Il tombe évidemment sous le sens qu'il y aura lieu de tenir compte des cas de force majeure non imputables à la SNCB, celle-ci ne pouvant, par définition, être tenue pour responsable de choses qui ne relèvent pas de sa responsabilité. Toutefois, une réelle question se pose quant à l'indemnisation des usagers en cas de force majeure. À ce propos, deux thèses sont en présence : soit la SNCB est exemptée d'indemnisation, soit, au contraire, elle doit indemniser, auquel cas elle a le droit de se retourner contre le tiers responsable. Le suicide d'une tierce personne est clairement un cas de force majeure. Il est vrai qu'en cas de suicide, la SNCB s'efforce de récupérer auprès des assurances ou, à défaut, des successions, les frais qu'elle encourt. Il ne s'agit cependant que de ses frais à elle, qui ne couvrent pas les frais encourus par les usagers victimes, par exemple, d'un retard, frais qui forment le fond même d'une indemnisation en cas de retard. Si nous continuons le raisonnement, l'application de la deuxième thèse conduirait à faire assumer la couverture de ce risque par l'assurance ou par la succession de la famille de la personne suicidée. Je partage tout à fait votre avis selon lequel les suicides sont des actes de désespoir, particulièrement pénibles pour les ayants droit des victimes qui sont, d'une certaine façon, eux-mêmes victimes. Donc, il me paraîtrait assez malvenu de réclamer aux ayants droit des personnes suicidées, fût-ce, comme actuellement, par le biais de la succession, des dommages complémentaires à ceux qui existent déjà aujourd'hui. Cette option, qui est la mienne, est en cohérence avec la philosophie de l'initiative de remboursement des usagers qui consiste non pas à enrichir ceux-ci mais simplement, je dis bien simplement, à faire assumer à la SNCB ses responsabilités et rien d'autre.

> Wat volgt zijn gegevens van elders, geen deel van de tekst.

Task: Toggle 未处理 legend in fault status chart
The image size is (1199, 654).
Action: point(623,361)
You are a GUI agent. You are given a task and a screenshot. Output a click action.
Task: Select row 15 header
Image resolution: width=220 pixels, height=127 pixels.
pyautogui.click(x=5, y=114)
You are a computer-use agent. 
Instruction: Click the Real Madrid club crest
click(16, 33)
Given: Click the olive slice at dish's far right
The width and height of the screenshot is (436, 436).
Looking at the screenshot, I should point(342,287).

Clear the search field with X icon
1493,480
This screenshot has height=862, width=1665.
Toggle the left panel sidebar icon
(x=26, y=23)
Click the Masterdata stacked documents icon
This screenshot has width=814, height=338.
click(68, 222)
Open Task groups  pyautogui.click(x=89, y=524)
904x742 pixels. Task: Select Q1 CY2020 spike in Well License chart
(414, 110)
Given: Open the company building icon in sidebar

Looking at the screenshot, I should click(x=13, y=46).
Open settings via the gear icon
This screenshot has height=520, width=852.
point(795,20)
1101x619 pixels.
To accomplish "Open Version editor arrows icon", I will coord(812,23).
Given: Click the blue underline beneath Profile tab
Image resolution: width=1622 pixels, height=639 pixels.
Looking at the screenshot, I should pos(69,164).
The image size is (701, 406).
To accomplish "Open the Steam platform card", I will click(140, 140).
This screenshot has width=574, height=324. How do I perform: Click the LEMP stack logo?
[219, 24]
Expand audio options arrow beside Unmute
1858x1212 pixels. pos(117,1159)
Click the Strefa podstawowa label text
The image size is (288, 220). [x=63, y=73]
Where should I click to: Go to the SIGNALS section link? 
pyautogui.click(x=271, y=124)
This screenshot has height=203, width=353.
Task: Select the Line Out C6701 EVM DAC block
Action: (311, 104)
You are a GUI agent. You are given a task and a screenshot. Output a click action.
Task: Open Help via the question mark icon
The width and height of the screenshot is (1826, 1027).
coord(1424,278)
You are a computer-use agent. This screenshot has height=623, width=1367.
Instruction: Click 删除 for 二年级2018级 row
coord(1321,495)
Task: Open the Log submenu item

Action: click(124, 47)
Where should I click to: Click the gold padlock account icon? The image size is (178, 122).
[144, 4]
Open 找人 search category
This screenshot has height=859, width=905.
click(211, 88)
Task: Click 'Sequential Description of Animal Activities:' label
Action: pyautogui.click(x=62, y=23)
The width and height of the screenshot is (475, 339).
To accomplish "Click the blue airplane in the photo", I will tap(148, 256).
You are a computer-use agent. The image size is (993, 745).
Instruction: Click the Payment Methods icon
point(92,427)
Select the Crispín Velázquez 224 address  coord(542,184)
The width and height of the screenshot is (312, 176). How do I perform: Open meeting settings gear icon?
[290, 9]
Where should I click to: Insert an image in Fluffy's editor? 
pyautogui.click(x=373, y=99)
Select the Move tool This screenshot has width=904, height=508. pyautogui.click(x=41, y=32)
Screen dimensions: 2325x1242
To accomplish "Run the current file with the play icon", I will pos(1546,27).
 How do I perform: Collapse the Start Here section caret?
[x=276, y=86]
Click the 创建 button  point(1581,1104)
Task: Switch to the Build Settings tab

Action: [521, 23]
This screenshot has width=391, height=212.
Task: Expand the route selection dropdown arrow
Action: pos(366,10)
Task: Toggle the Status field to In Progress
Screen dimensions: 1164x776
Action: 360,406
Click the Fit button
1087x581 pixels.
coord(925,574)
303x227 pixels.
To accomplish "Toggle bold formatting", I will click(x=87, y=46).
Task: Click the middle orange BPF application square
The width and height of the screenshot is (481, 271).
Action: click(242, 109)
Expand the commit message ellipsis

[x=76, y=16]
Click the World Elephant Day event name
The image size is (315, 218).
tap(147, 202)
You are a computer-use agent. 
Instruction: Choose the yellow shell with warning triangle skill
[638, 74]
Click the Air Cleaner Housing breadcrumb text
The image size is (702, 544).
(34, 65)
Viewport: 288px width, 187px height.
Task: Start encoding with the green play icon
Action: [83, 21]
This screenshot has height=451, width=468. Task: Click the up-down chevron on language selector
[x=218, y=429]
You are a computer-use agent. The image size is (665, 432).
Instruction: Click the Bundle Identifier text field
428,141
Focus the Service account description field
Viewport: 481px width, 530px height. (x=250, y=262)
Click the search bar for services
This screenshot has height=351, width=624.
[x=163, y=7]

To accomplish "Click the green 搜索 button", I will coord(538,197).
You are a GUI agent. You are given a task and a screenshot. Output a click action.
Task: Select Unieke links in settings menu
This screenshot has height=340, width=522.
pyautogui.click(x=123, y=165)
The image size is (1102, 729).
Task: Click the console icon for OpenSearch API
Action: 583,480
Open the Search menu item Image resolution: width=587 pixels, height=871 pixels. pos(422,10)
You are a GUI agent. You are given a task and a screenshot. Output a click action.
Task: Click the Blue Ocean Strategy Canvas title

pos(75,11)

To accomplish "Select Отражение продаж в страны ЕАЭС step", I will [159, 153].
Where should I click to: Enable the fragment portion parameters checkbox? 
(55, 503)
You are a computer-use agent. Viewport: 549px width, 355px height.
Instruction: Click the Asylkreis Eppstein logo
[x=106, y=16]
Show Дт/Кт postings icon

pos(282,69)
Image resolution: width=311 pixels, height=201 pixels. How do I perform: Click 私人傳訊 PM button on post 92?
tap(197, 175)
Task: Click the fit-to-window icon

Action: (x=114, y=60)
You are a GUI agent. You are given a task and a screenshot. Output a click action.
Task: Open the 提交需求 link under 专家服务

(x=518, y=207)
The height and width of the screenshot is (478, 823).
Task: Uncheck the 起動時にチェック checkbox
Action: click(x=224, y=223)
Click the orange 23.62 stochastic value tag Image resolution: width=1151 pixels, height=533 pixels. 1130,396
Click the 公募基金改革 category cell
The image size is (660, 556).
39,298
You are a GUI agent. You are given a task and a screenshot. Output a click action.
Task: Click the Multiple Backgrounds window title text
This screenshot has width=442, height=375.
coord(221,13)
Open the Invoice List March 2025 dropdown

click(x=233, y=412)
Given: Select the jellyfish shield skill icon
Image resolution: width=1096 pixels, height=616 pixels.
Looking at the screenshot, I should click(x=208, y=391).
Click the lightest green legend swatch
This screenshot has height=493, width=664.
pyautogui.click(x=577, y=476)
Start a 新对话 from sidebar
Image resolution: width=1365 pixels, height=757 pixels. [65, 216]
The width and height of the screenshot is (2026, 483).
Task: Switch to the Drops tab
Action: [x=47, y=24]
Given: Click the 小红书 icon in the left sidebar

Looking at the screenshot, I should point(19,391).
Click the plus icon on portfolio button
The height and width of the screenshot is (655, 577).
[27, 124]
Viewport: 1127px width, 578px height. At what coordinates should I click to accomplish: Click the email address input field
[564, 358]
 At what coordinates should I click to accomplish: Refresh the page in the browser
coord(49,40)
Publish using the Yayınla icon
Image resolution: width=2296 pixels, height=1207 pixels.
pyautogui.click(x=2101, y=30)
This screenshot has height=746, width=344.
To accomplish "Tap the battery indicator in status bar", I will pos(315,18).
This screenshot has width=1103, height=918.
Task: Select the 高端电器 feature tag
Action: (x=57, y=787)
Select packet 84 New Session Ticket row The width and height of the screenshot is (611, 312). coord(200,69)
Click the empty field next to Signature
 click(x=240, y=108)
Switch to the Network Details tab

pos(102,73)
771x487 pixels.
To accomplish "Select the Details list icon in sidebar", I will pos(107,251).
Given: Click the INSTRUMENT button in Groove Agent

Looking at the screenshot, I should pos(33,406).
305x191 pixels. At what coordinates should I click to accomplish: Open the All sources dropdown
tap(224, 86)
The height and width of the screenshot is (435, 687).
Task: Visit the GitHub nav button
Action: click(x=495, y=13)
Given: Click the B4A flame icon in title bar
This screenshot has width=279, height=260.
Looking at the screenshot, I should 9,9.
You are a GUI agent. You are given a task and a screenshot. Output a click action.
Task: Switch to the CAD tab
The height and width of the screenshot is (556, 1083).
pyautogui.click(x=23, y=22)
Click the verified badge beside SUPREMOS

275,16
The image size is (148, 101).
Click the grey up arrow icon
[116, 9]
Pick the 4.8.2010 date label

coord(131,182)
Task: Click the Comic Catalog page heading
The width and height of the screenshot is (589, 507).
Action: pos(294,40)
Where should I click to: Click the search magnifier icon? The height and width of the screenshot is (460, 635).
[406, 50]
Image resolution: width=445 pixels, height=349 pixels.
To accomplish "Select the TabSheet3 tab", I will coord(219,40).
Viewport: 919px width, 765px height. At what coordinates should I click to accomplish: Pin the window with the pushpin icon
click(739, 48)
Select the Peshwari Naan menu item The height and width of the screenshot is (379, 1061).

Mevrouw Mia De Schamphelaere (CVP). - Ik heb er begrip voor dat de vice-eerste minister bij de uitwerking van een nieuwe regeling voor de schadevergoeding bij treinvertragingen niet zo ver wil gaan om op basis van juridische vaststellingen de nabestaanden aansprakelijk te stellen. Zeker in gevallen van zelfdoding is dit niet wenselijk.

Misschien is het een goed idee om in de commissie voor de Justitie eens te debatteren over de juridische aansprakelijkheid bij zelfdoding. Is het niet beter om te stellen dat het gaat om overmacht in plaats van, in de logica van verzekeringen, om persoonlijke aansprakelijkheid?